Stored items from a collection
>>

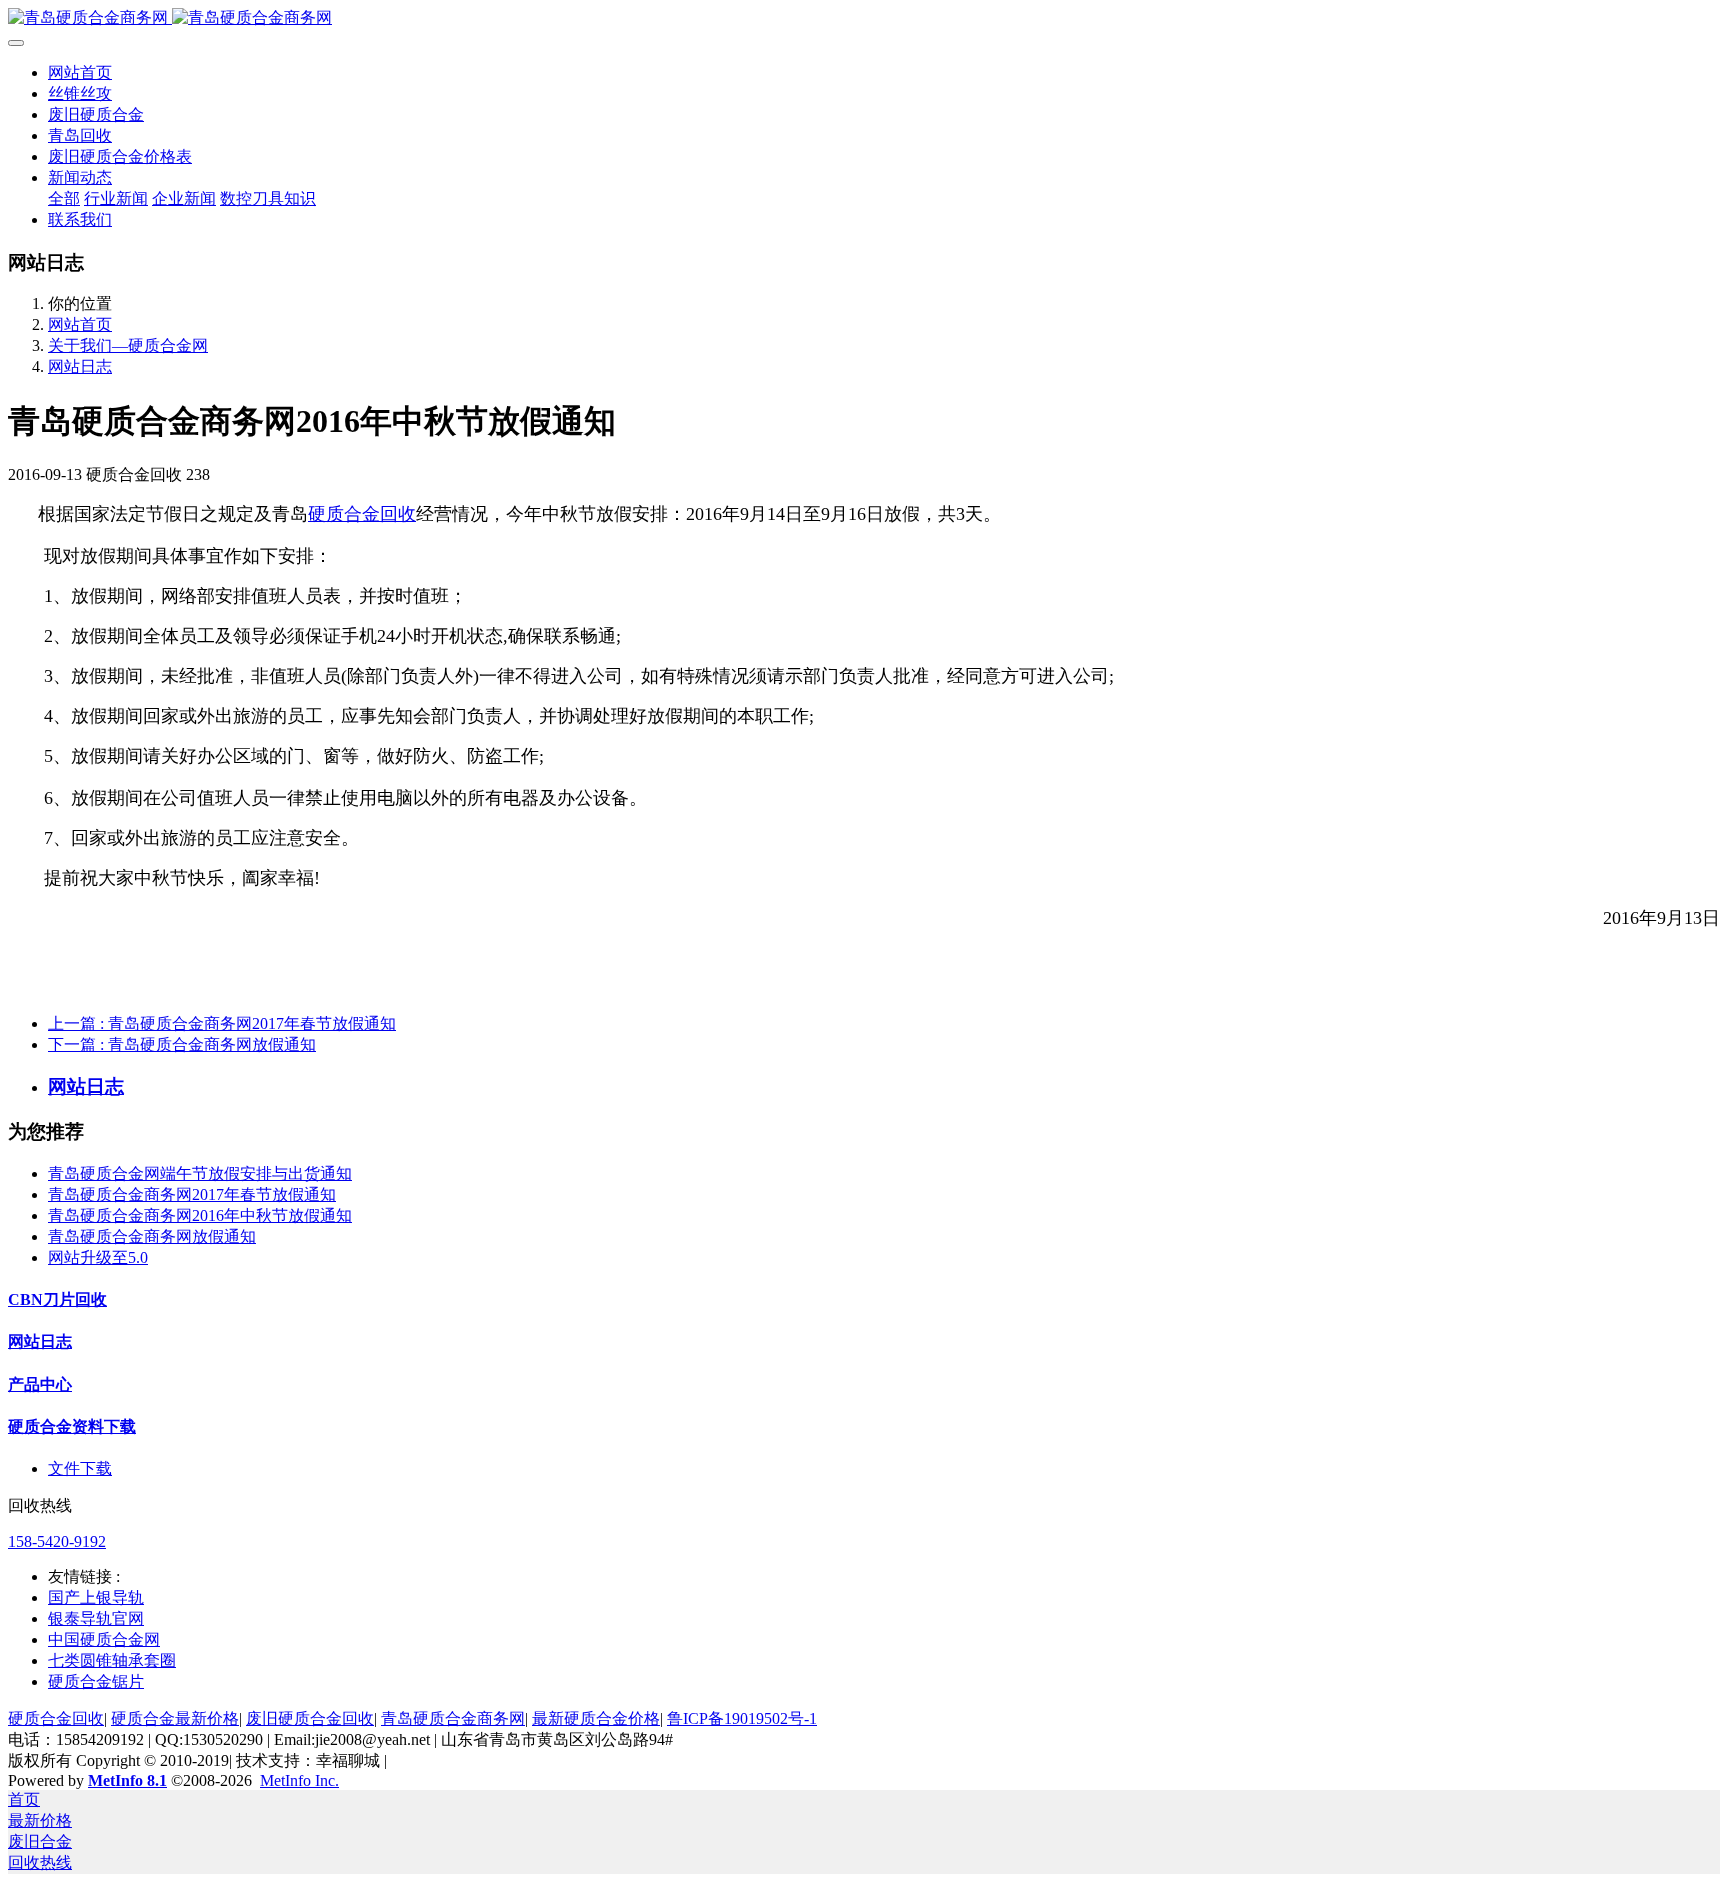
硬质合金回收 (362, 514)
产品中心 (40, 1384)
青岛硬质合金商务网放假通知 (152, 1236)
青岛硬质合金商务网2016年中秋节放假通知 (200, 1215)
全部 (64, 198)
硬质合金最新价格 (175, 1718)
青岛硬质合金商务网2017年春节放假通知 (192, 1194)
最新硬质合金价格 (596, 1718)
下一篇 (182, 1044)
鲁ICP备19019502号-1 (742, 1718)
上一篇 (222, 1023)
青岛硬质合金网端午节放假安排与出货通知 (200, 1173)
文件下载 (80, 1468)
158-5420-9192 (57, 1541)
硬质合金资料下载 (72, 1426)
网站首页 (80, 72)
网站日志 (80, 366)
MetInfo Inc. (299, 1780)
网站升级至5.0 (98, 1257)
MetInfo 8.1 (127, 1780)
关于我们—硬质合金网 (128, 345)
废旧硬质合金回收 (310, 1718)
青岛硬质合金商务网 (453, 1718)
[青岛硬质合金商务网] (864, 18)
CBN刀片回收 (57, 1299)
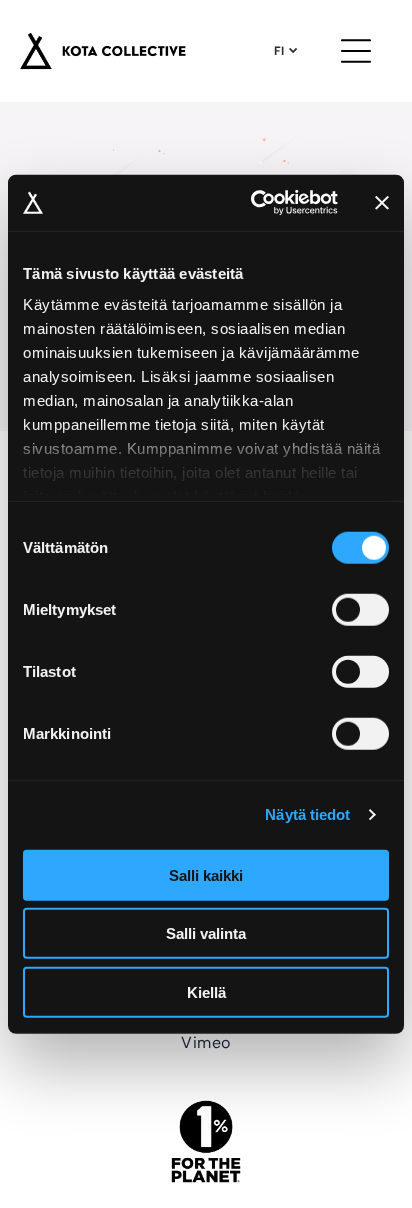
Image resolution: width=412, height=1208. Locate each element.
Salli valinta (206, 933)
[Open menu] (356, 51)
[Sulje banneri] (382, 203)
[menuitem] (205, 1041)
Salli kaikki (206, 874)
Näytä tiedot (307, 814)
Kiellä (206, 991)
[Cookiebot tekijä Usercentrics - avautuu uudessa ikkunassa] (255, 203)
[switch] (360, 609)
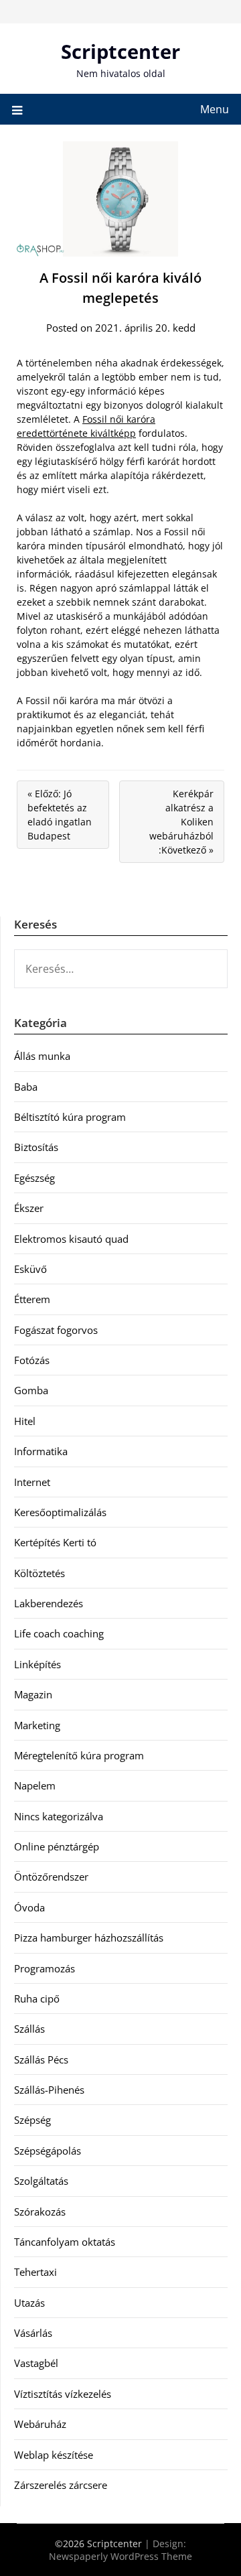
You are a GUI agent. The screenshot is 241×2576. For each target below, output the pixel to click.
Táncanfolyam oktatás (64, 2241)
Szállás (29, 2028)
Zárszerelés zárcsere (60, 2485)
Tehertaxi (35, 2272)
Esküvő (30, 1269)
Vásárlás (33, 2333)
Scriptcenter (120, 51)
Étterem (32, 1299)
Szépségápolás (47, 2150)
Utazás (29, 2302)
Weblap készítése (53, 2454)
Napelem (35, 1785)
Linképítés (37, 1664)
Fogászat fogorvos (56, 1330)
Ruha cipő (37, 1998)
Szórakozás (40, 2211)
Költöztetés (39, 1573)
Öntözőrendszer (51, 1876)
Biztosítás (36, 1147)
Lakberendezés (48, 1603)
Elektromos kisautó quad (71, 1238)
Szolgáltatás (41, 2180)
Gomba (31, 1390)
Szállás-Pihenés (49, 2089)
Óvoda (29, 1907)
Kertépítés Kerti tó (55, 1542)
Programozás (44, 1968)
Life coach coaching (59, 1633)
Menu (214, 109)
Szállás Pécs (41, 2059)
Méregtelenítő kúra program (79, 1755)
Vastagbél (36, 2363)
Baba (25, 1086)
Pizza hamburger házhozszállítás (88, 1937)
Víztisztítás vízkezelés (62, 2393)
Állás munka (42, 1056)
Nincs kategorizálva (58, 1816)
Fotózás (32, 1360)
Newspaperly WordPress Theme (120, 2556)
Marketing (37, 1725)
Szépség (32, 2119)
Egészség (34, 1177)
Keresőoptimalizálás (60, 1512)
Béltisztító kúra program (70, 1117)
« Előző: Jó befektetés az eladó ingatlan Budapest (59, 814)
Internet (32, 1482)
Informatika (41, 1451)
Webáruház (40, 2424)
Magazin (33, 1694)
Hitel (24, 1421)
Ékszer (29, 1208)
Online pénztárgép (56, 1846)
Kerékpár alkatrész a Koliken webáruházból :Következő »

<<

## WHAT IS BEING ASKED:
Where a line above holds the word "each", copy it.

## ANSWER TO THE EXERCISE:
Image resolution: width=412, height=1208. Locate each element.
You are a GUI agent. The screenshot is 241×2576. For each target below, output the pixel to click.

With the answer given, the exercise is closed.